Irish palaeobotanist

Jennifer Claire McElwain, MRIA, is an Irish researcher and educator, specialised in palaeobotany. She is a full professor in the Trinity College Dublin's (TCD) School of Natural Sciences, holding the 1711 Chair of Botany. She is also the Director of the Trinity College Botanic Garden. McElwain held the position of Assistant Curator of Paleobotany at the Field Museum of Natural History in Chicago between 2000 and 2003 and later that of Associate Curator of Paleobotany from 2003 until 2006.
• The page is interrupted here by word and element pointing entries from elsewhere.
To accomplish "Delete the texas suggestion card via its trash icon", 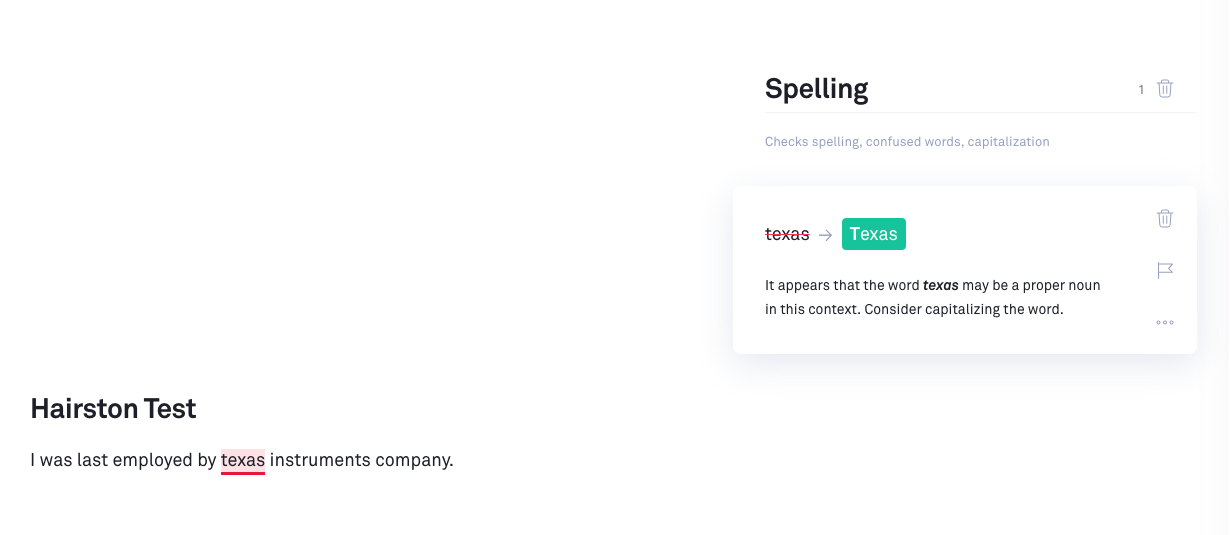I will tap(1165, 218).
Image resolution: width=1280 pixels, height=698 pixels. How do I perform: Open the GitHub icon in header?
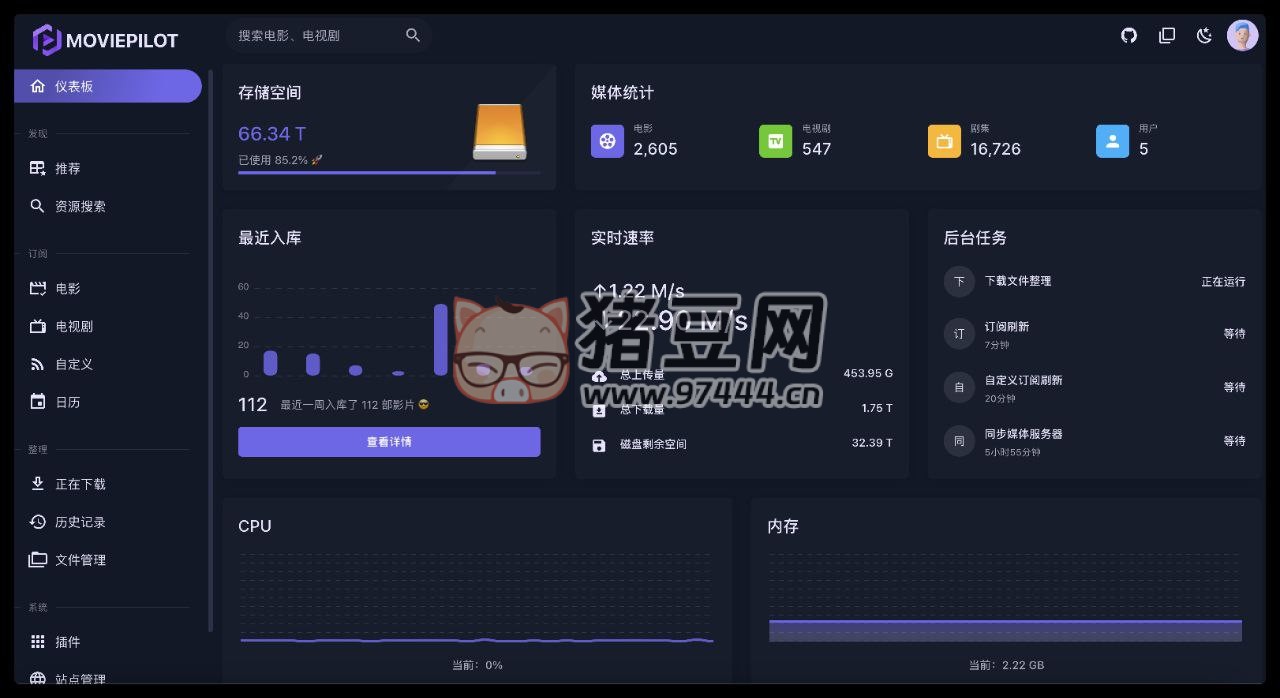[x=1129, y=36]
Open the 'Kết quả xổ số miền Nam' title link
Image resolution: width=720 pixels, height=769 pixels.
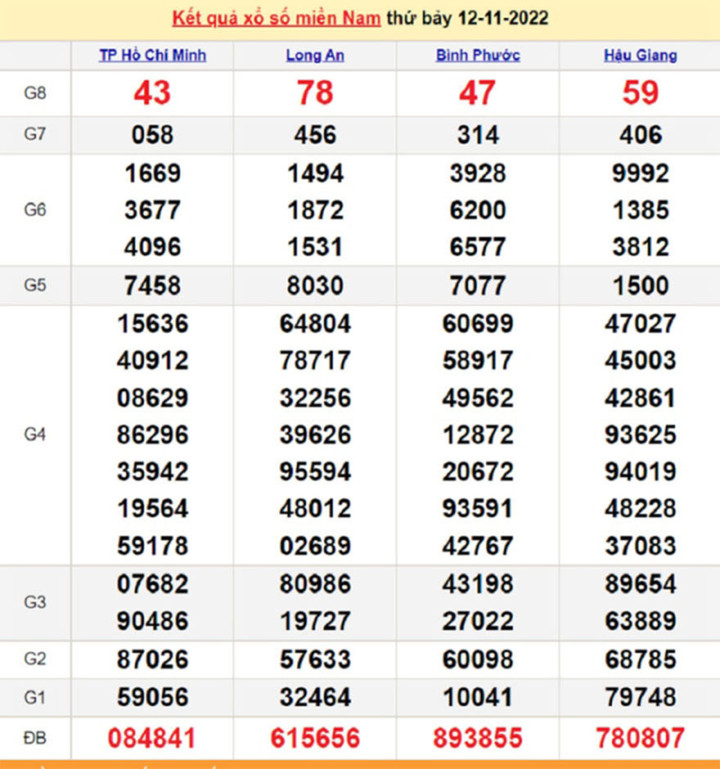coord(276,19)
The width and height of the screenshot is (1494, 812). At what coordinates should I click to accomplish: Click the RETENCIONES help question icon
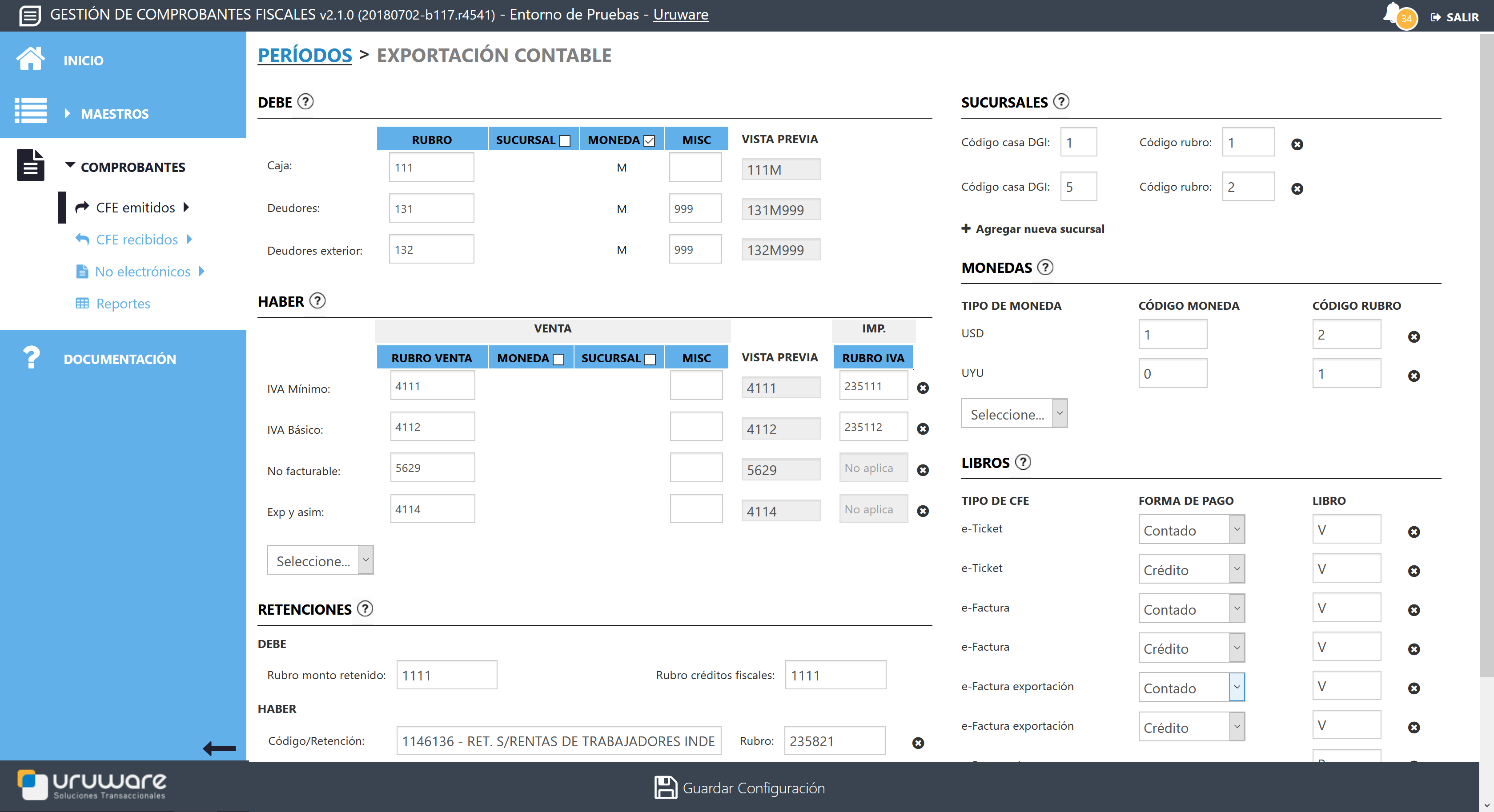(365, 608)
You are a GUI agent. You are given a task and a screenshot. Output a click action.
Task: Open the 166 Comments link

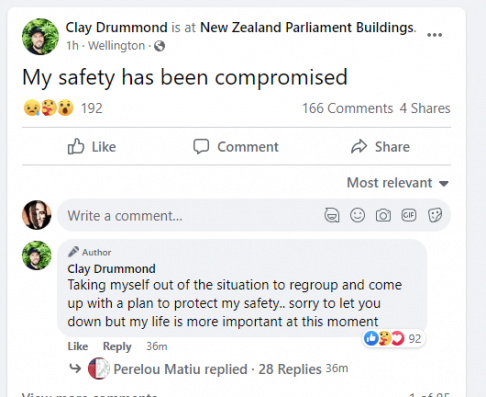pos(347,108)
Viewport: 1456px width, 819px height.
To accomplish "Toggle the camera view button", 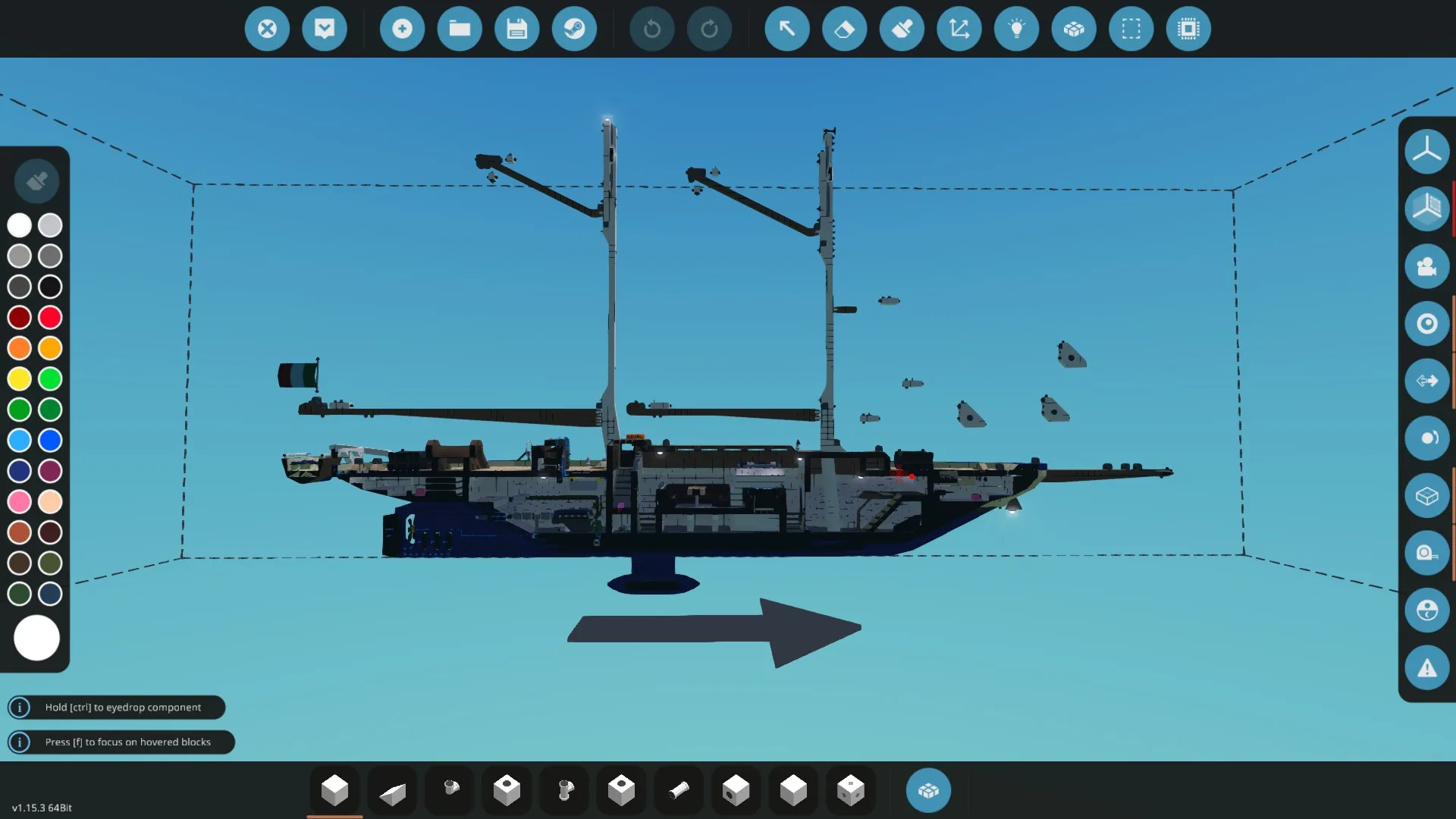I will [1426, 266].
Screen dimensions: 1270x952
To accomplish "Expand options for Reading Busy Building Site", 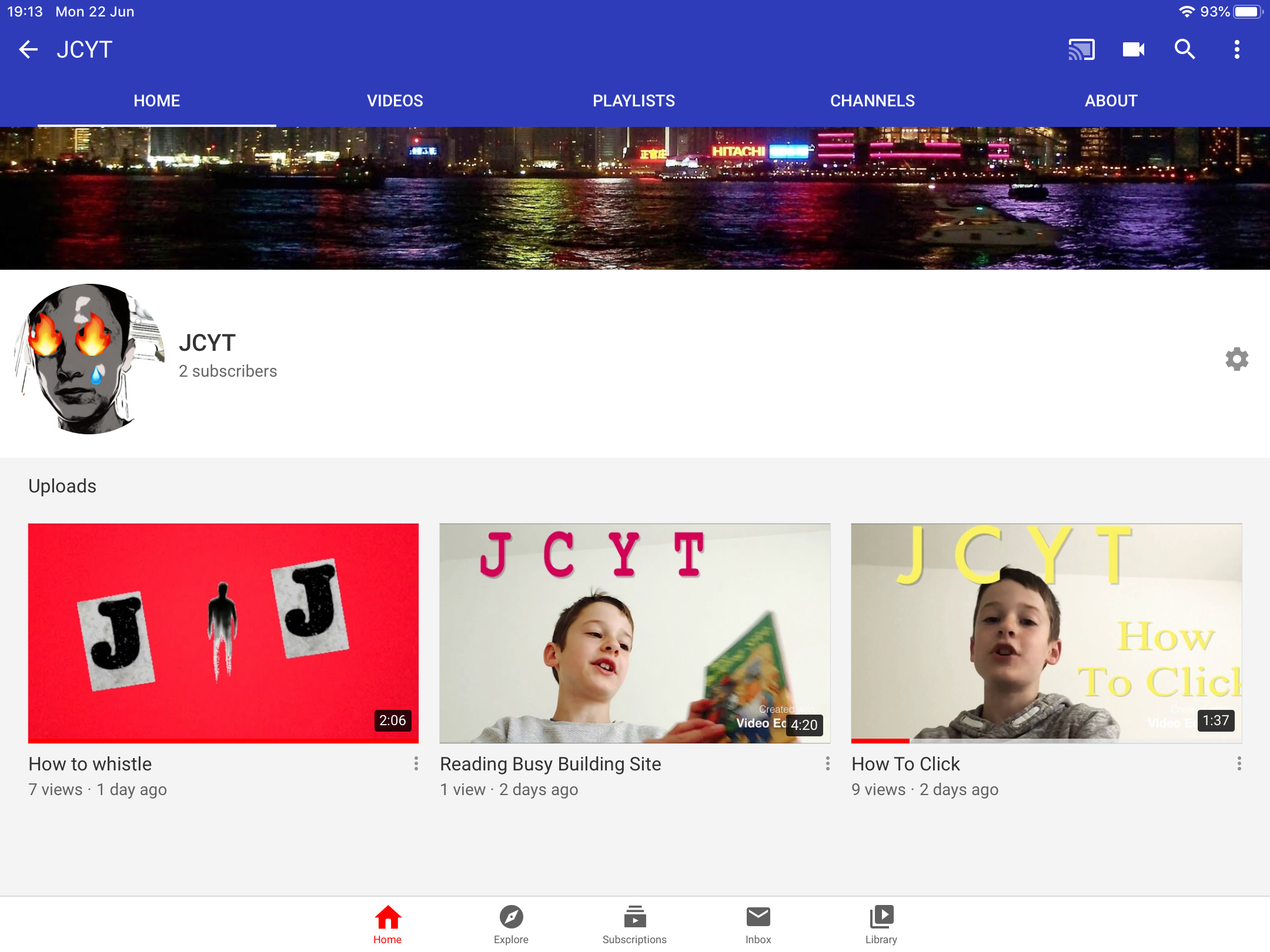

==Early life and education==
McElwain was born into an academic family; her father was a chemical engineer and her mother was a gardener. When speaking of her childhood, she said: "I knew the Latin names of all the plants at the age of three. It was seeded early." McElwain completed her Bachelor of Arts degree in botany from Trinity College Dublin (TCD) in 1993 and her PhD in Paleobotany in 1997 from the Royal Holloway, University of London. During her first year at TCD, she was influenced to pursue a career as a palaeobotanist after enrolling in a course focusing on quaternary palynology and geomorphology of the Irish landscape. Following this, she was a Natural Environment Research Council postdoctoral student and a Leverhulme Postdoctoral Fellow between 1998 and 2000 at the University of Sheffield. As a postgraduate student at Sheffield University, McElwain studied the impact carbon dioxide had on global warming by examining plant fossils collected in Greenland during the 1920s. In order to gather the fossils, she led a team of scientists in Greenland for one month to collect over 1,000 fossils.

==Career==
While engaging in post-doctoral work at the University of Sheffield, McElwain also held the position of Assistant Curator of Paleobotany at the Field Museum of Natural History in Chicago between 2000 and 2003 and was later Associate Curator of Paleobotany (from 2003 until 2006). In these roles, she studied fossil leaves of plants that grew before, during and after the die-off of Triassic plants and animals. Through these fossils, McElwain found evidence of a rapid surge of seven times the normal amount of CO_{2} in the atmosphere. This included pioneering a new type of cuticle analysis that used their record of stomatal density as a proxy for CO_{2} partial pressure (pCO_{2}). In 2004, she counted stomata to know where mountains and plateaus were located in the past, presenting barriers to atmospheric circulation. Two years later, McElwain accepted a faculty position at University College Dublin and received the Award for Excellence in EU research by the President of Ireland in 2012.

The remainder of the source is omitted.